Recently, broadband internet has become so common that the use of modems has dropped dramatically. It has been many years since I had to configure a modem on a computer, let alone do so on Linux. However, modems do still have their uses. I bought a used 3COM 5610 PCI modem in order to be able to fax from Linux, and had to relearn how to configure a modem on Linux again. So, here is what I did.
There are two types of modems, true modems, and Winmodems. Winmodems do not have the hardware circuitry that true modems have, and hence rely on the computer's CPU doing all the work for them.
If you have a Winmodem, then it will most probably not work with Linux at all. There is no easy way to know which modems are Winmodems and which are not.
As a rule of thumb, all external serial modems should work with Linux. Internal modems can be either type.
The steps below detail what you need to do to get the modem configured with Linux. Once configured, you can use the modem to dial out, receive calls (dial-in), or as a fax.
Configuring the Modem
Getting the IRQ, I/O Port, and UART
There are several ways to determine these settings for the modem.
If your modem is an external serial modem, then you probably connected it to a serial port on the back of your computer. Just do a dmesg command and watch for something like this:
ttyS01 at 0x02f8 (irq = 3) is a 16550A
If your modem is a PCI internal modem, you can either use the lspci -v command or view the contents of the /proc/pci file to determine the settings of the modem. Note down the IRQ and I/O port settings, since you will need them in a later setup.

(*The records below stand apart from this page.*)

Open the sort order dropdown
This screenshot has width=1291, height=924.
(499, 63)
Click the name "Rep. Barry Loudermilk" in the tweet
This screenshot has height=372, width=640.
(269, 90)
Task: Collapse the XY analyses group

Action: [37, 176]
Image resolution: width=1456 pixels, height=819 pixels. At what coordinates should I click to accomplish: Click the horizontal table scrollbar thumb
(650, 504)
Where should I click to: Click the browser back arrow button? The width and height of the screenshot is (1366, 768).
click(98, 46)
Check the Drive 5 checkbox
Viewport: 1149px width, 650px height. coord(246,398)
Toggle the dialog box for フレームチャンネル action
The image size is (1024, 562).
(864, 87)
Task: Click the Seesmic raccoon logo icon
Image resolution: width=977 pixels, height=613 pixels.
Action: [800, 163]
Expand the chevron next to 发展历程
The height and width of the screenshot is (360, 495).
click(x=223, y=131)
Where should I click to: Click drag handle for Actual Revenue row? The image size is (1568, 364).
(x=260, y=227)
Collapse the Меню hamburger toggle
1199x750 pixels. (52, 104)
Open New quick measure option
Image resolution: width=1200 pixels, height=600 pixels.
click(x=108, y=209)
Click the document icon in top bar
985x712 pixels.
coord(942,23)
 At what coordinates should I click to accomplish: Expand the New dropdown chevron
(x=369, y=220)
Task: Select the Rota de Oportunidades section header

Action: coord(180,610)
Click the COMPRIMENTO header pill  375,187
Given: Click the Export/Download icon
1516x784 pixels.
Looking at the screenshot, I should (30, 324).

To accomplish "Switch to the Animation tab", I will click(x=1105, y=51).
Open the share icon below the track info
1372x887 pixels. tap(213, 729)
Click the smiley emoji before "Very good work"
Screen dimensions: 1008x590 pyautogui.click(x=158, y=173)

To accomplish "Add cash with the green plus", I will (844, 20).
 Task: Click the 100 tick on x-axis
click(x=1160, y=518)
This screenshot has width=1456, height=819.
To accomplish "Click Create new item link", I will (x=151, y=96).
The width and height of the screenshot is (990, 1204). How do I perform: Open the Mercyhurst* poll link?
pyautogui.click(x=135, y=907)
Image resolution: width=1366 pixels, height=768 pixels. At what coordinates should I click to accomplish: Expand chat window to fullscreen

Determining the device name
If the modem is not connecting to one of the serial ports on the back of your computer, then it is best to assign it a device name beyond the first four names. I prefer using ttyS4 for a PCI modem. Check the /dev directory to see if the devices are already there or not. If not, then you can create it using the command:
cd /dev./MAKEDEV ttyS4
Also, create a symbolic link to the /dev/modem device, using the following command:
ln -sf /dev/ttyS4 /dev/modem
Now you need to tie the Linux device name to the settings you found in a previous step. This can be done using the setserial command:
setserial /dev/ttyS4 irq 11 port 0xc800 uart 16550
If you do not know the UART type, you can use the autoconfig parameter to setserial instead, for example:
setserial /dev/ttyS4 port 0xc800 skip_test auto_irq autoconfig
Testing the Modem
The easiest way to test the modem, is to use the minicom command. Run minicom, then enter the setup (Ctrl-A then Z then O) and use either /dev/modem or the correct /dev/ttyS? device. Save the configuration, then exit minicom and run it again. You should see some response from the modem (e.g. ATZ then OK).
Now the modem is configured correctly. You can now proceed to use it for dialing to the internet, or as a dial-in device, or as a fax server.